The Silvia has been one of Nissan’s flagship models since the mid-1960s, so it has a long and prosperous legacy to support its current reputation as an icon of the industry.
Over the years its success has been bolstered by its popularity in the drifting community, both in Nissan’s native Japan and in other countries around the world.
But why is the Silvia such a good choice for drifting and what about the range has helped to sustain its prominence for so many decades?
In the case of the Silvia and many of its rivals, such as Toyota Celica, the widespread availability of parts and spares means that upkeep is inexpensive. There’s no need to scour the internet for costly spares and aftermarket add-ons; both official and third party components are offered affordably and in significant volumes.
This ubiquity also helps lower the barrier of entry to the subculture of drifting. Almost anyone can snap up a second hand Silvia, then get to work to convert it into a dedicated corner conquering dream machine without breaking the bank.
Newcomers who need a guide to help them get started can read up with a drifting 101 guide to find out all they need to know about this internationally recognised pastime.
Solid Stock Setup
Even before any additional parts have been fitted to the Silvia, it has the advantage of being a fun vehicle to drive and drift in its basic state.
This is especially true of the S14 generation, which first touched down in 1993 and took the range forwards in a number of ways. A lower ride height, a wider footprint and a more planted wheelbase helped make it easier to handle and also raised its profile amongst enthusiasts.
All of this comes together to deliver a compelling behind-the-wheel experience that does not require any specialist knowledge or under-the-bonnet tinkering to put a smile on your face.
Of course people who get serious about drifting will want to take things further. But it is nice to know that the Silvia and its offshoots like the Nissan 200SX can provide a firm foundation for excitement on the road or the track.
Rear Wheel Drive
It might not be obvious to the uninitiated, but the one requirement that a car needs to be able to drift is rear wheel drive.
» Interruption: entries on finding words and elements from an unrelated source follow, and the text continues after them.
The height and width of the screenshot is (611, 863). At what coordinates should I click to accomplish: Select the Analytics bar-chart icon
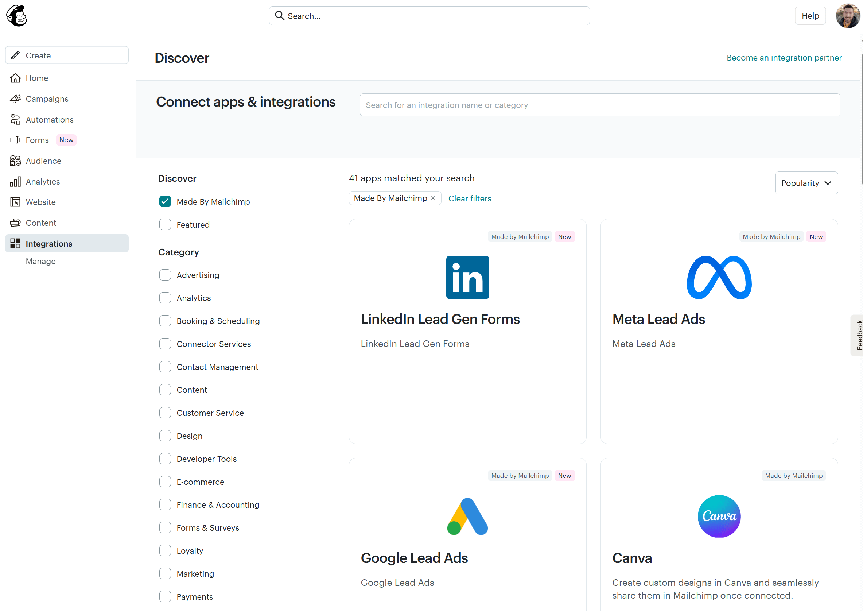15,181
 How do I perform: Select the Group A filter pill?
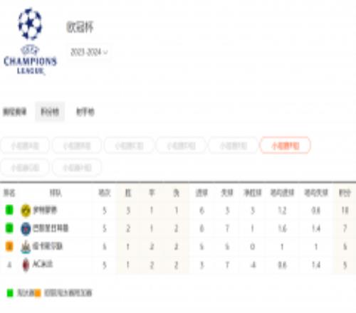(x=25, y=146)
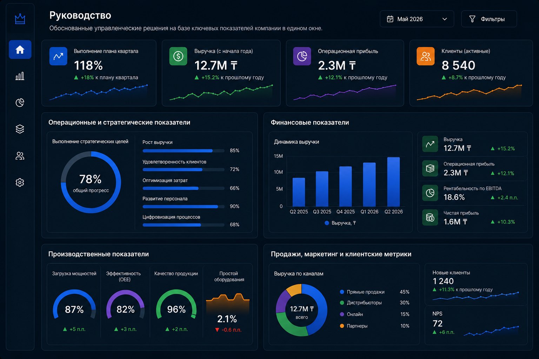The height and width of the screenshot is (359, 539).
Task: Toggle Онлайн legend entry in channels
Action: click(351, 314)
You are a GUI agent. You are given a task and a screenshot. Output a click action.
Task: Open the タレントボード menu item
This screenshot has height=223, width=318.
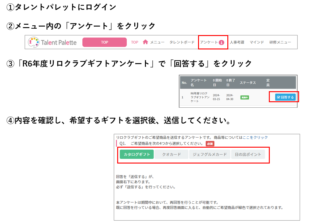tap(182, 42)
Sure, you can technically drifting in a front wheel drive car, but this is only achievable if you
deliberately install low-grip tyres at the rear so that the back end is liable to kick out in the corners.
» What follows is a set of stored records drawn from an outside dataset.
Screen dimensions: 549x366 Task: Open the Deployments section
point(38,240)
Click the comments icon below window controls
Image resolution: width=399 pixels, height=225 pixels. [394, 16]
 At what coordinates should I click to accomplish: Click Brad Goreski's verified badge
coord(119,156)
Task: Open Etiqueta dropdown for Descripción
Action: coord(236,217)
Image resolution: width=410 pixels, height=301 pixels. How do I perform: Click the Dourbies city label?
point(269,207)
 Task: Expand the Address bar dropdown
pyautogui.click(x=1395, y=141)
Even four wheel drive pickup trucks can be drifted, but that doesn’t mean that they should be.
The Silvia is a rear wheel drive range, with improved suspension and exceptional distribution of weight across all four wheels, especially with the most recent S15 generation vehicles.
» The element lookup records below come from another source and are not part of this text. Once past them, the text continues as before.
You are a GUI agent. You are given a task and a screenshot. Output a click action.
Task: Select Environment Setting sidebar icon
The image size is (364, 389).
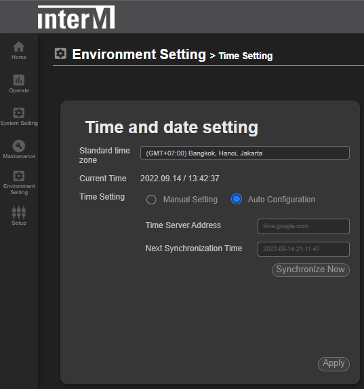pyautogui.click(x=19, y=176)
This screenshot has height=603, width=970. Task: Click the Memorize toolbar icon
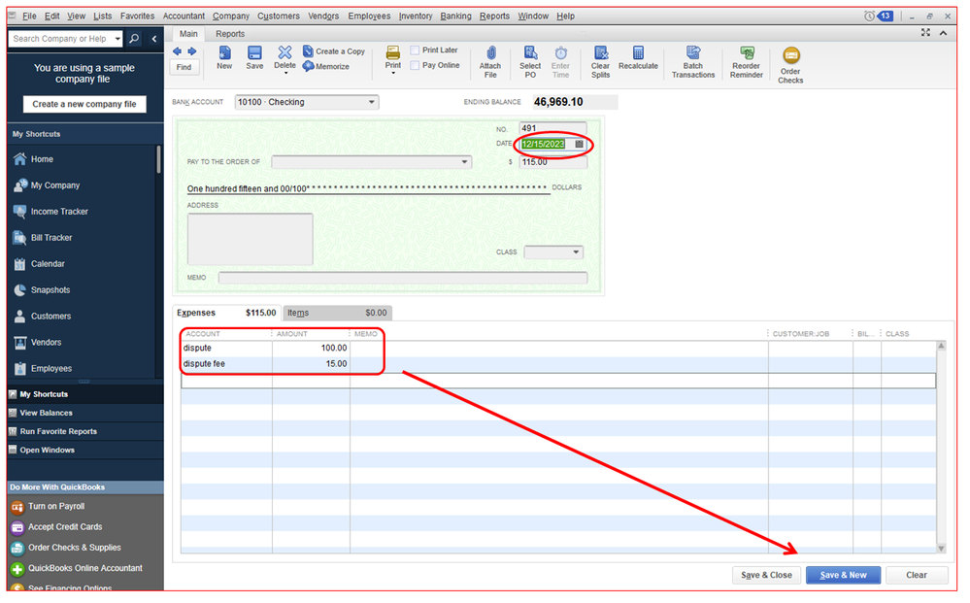(309, 66)
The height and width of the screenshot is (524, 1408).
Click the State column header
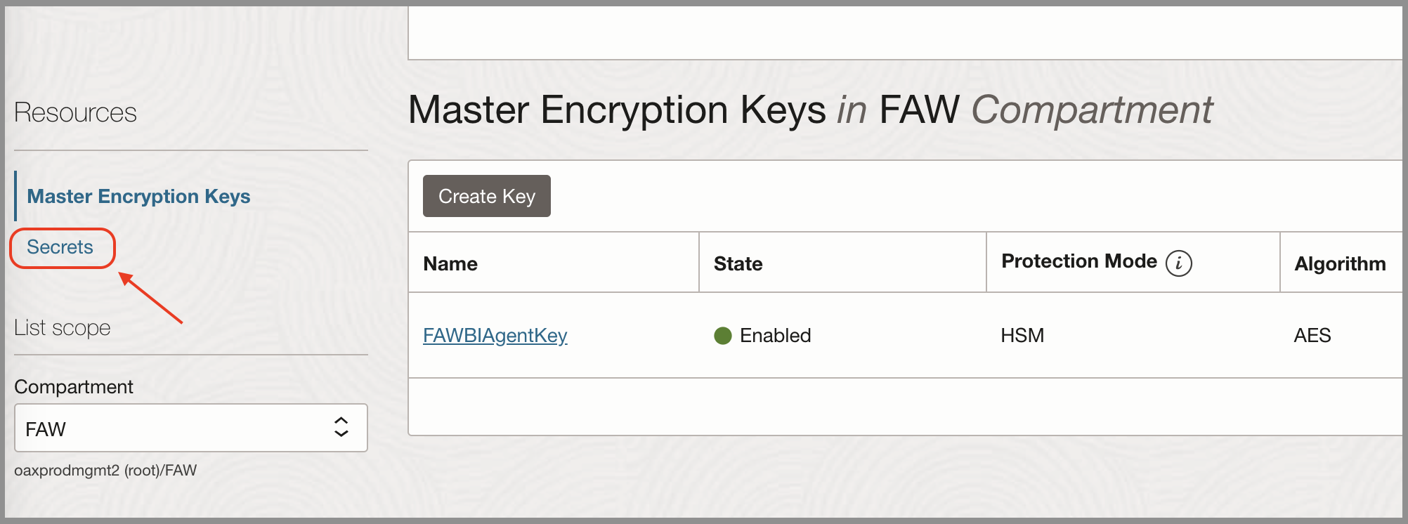pyautogui.click(x=738, y=264)
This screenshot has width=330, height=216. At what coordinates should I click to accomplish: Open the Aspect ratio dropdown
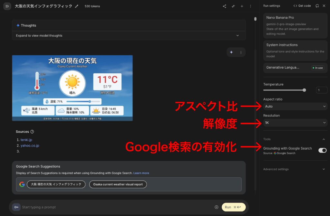pos(295,106)
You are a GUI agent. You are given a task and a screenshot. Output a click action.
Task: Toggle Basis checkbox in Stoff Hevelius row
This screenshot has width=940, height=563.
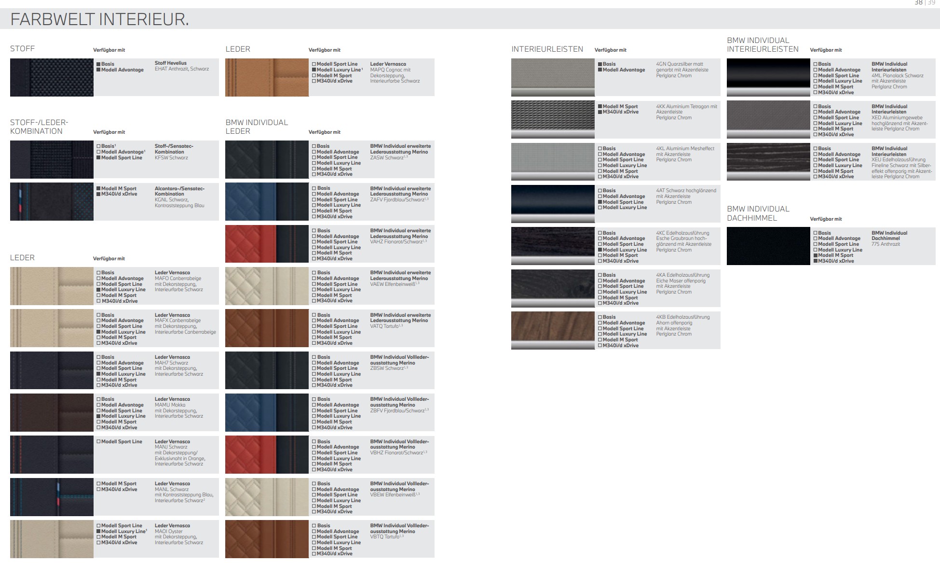tap(98, 64)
Of course older Silvia variants have also had a major impact on the world of drifting, so people looking for a capable performer which has a bit more retro charm might consider the S12 or the S13 worthy of some attention.
Once again the diversity of the range, as well as its extensive history, helps it to maintain relevance today.
Drifters from Nissan’s homeland are ordering in cars from America and Europe, which
shows that the ebb and flow of fashion can influence people just as much as the technical benefits of a particular model.
There’s only so much technical prowess that a car can bring to the table in order to win over the drifting community; in the end a lot of its success or failure will be determined by whether or not it looks cool.
The Silvia and its derivatives have street cred by the bucket load, thanks to a combination of their innate aesthetics and their appearances in pop culture. From anime classics like Initial D to Hollywood franchises like Fast & Furious, there are a large number of influential shows and movies that have featured this range in one form or another.
Aggressive styling has always been a calling card of the Silvia, while the increasing width of the bodywork and the opportunity to augment it with aftermarket kits has also been key to its enduring popularity.
Lots of cars can potentially be turned into drift machines, but the Silvia is one of the few that is so readily modifiable in a way that doesn’t suffer from a steep learning curve.
A lot of the mechanical elements are relatively straightforward, especially on earlier generations, while a wealth of third party components designed for drifting can be purchased affordably and installed with relative ease.
That is not to say that a complete novice can get to grips with tweaking a Silvia from day one. It is simply a case of recognizing the comparatively accessible nature of the platform. So for beginners and experts alike, the Silvia is understandably seen as the savvy drifter’s choice.